— Brano originale —
====================

Gli scienziati individuano il possibile meccanismo causale in un neurotrasmettitore prodotto da quasi tutti i mammiferi: l’ossitocina. È una sostanza che riduce l’ansia e allevia lo stress. È nota come ormone dell’attaccamento e viene prodotta, per esempio, durante l’allattamento. Alcune ricerche dimostrano che accarezzare il cane e guardarlo negli occhi produce una reazione simile. E non solo negli esseri umani, a quanto pare: anche il cane produce la stessa sostanza. Qualche mese fa lo stilista Wolfgang Joop ha raccontato in un articolo quanto il suo cane gli sia stato d’aiuto durante la pandemia. “Quant’è consolante accarezzare un cane o prenderne il muso tra le mani”, scrive. “Ci guardiamo negli occhi e mi sento già molto meglio”.
Misteriosa simbiosi
Da secoli gli esseri umani sono consapevoli del potere degli animali. Già nel nono secolo, nella cittadina belga di Geel, gli animali erano impiegati nelle terapie per le persone disabili. A York, in Inghilterra, alla fine del settecento, galline e conigli erano usati per curare chi soffriva di problemi psichici.
Sessant’anni fa lo psicoterapeuta statunitense Boris Levinson fece una scoperta per la quale fu inizialmente schernito: notò che alcuni bambini e ragazzi, con i quali nel suo studio di New York non riusciva a stabilire un contatto, si aprivano solo quando si mettevano a giocare con il suo cane Jingles. Questa scoperta è stata una pietra miliare nello sviluppo della pet therapy.
Da allora molte ricerche hanno confermato gli effetti positivi del rapporto con gli animali sulla salute mentale, effetti di un’efficacia quasi comparabile a quella degli antidepressivi. Oggi gli animali lavorano nelle residenze per anziani e nei reparti dedicati a chi soffre di demenza, nelle scuole e negli asili. Da tre anni anche il carcere di Heinsberg impiega una cagnolina a scopi terapeutici.

====================

— Azione richiesta 1 —
Trascrivi fedelmente la parte del brano che comincia con le parole "Sessant’anni fa lo" e si ferma dopo "della pet therapy.".
— Azione richiesta 2 —
Elenca tutti i luoghi geografici nominati nel brano.
Il materiale non ha alcun legame con il brano.

====================

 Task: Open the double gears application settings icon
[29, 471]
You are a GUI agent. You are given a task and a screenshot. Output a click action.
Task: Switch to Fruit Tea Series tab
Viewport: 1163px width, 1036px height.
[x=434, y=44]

====================

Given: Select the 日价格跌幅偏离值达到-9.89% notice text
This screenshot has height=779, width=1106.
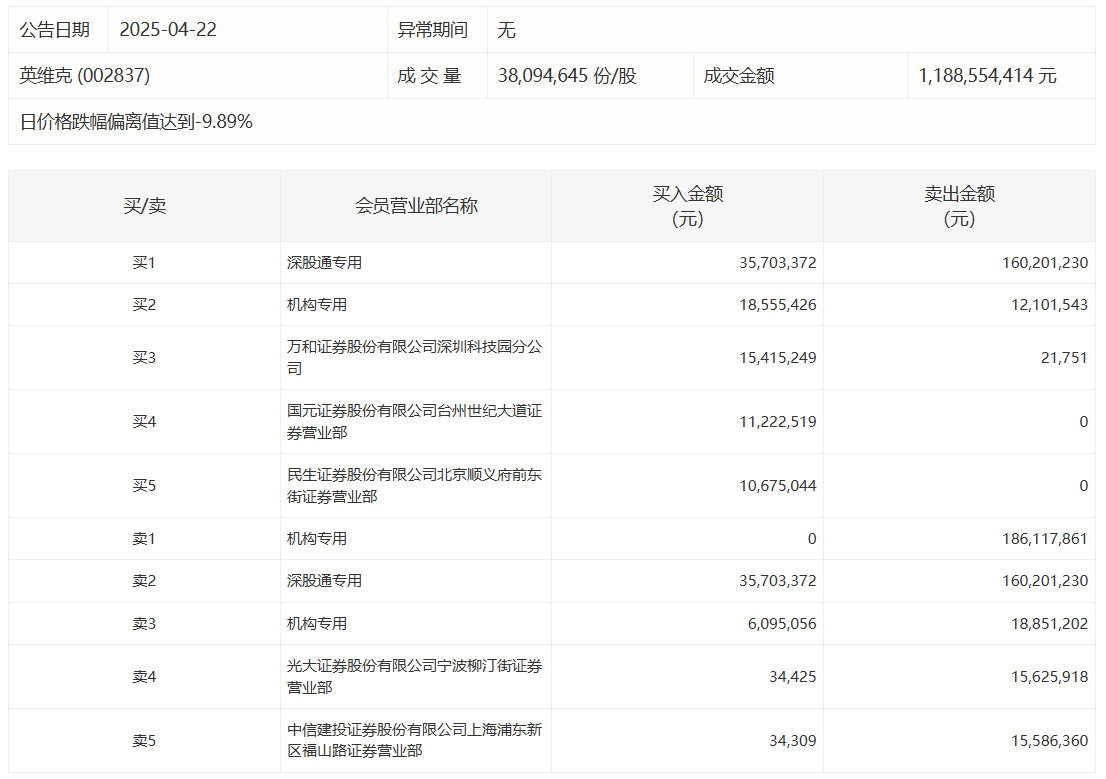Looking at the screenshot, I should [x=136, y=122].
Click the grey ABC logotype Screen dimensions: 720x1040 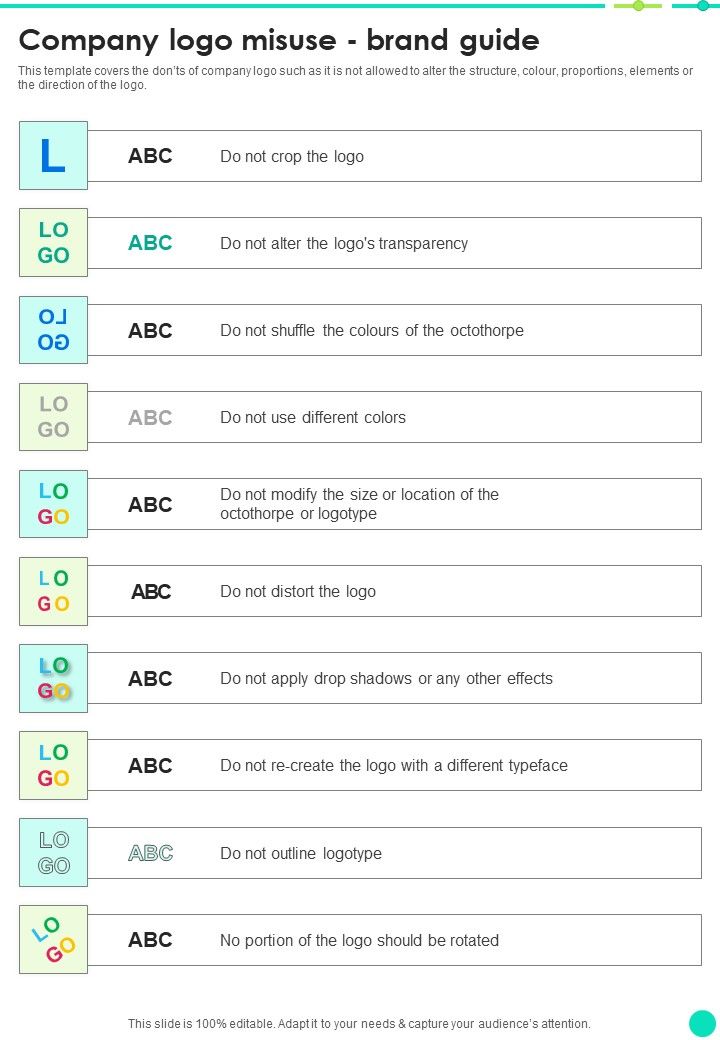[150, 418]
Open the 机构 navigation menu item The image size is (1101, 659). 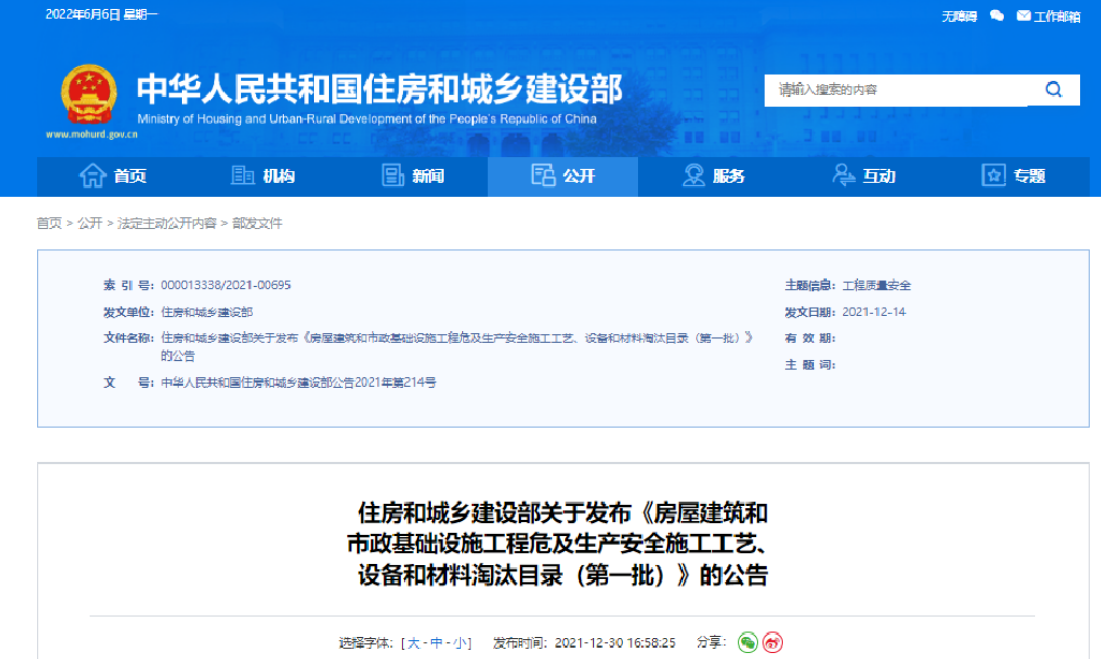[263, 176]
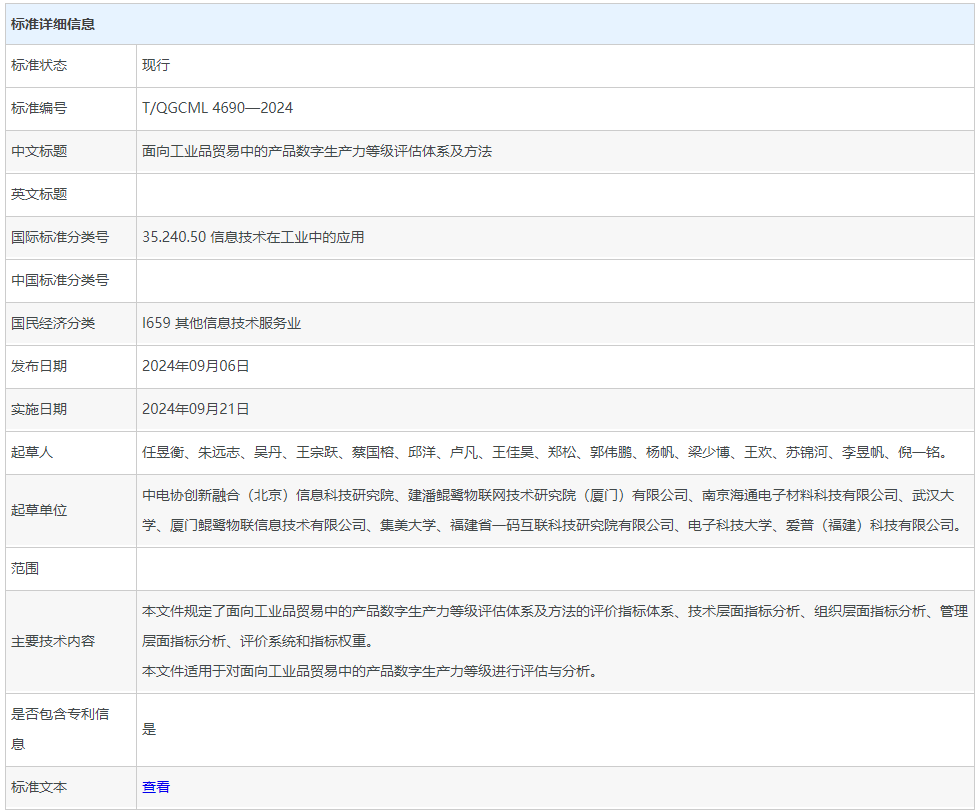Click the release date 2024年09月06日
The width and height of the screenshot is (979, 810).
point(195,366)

====================

— Risposta scritta 1 —
Sessant’anni fa lo psicoterapeuta statunitense Boris Levinson fece una scoperta per la quale fu inizialmente schernito: notò che alcuni bambini e ragazzi, con i quali nel suo studio di New York non riusciva a stabilire un contatto, si aprivano solo quando si mettevano a giocare con il suo cane Jingles. Questa scoperta è stata una pietra miliare nello sviluppo della pet therapy.

— Risposta scritta 2 —
Geel, York, Inghilterra, New York, Heinsberg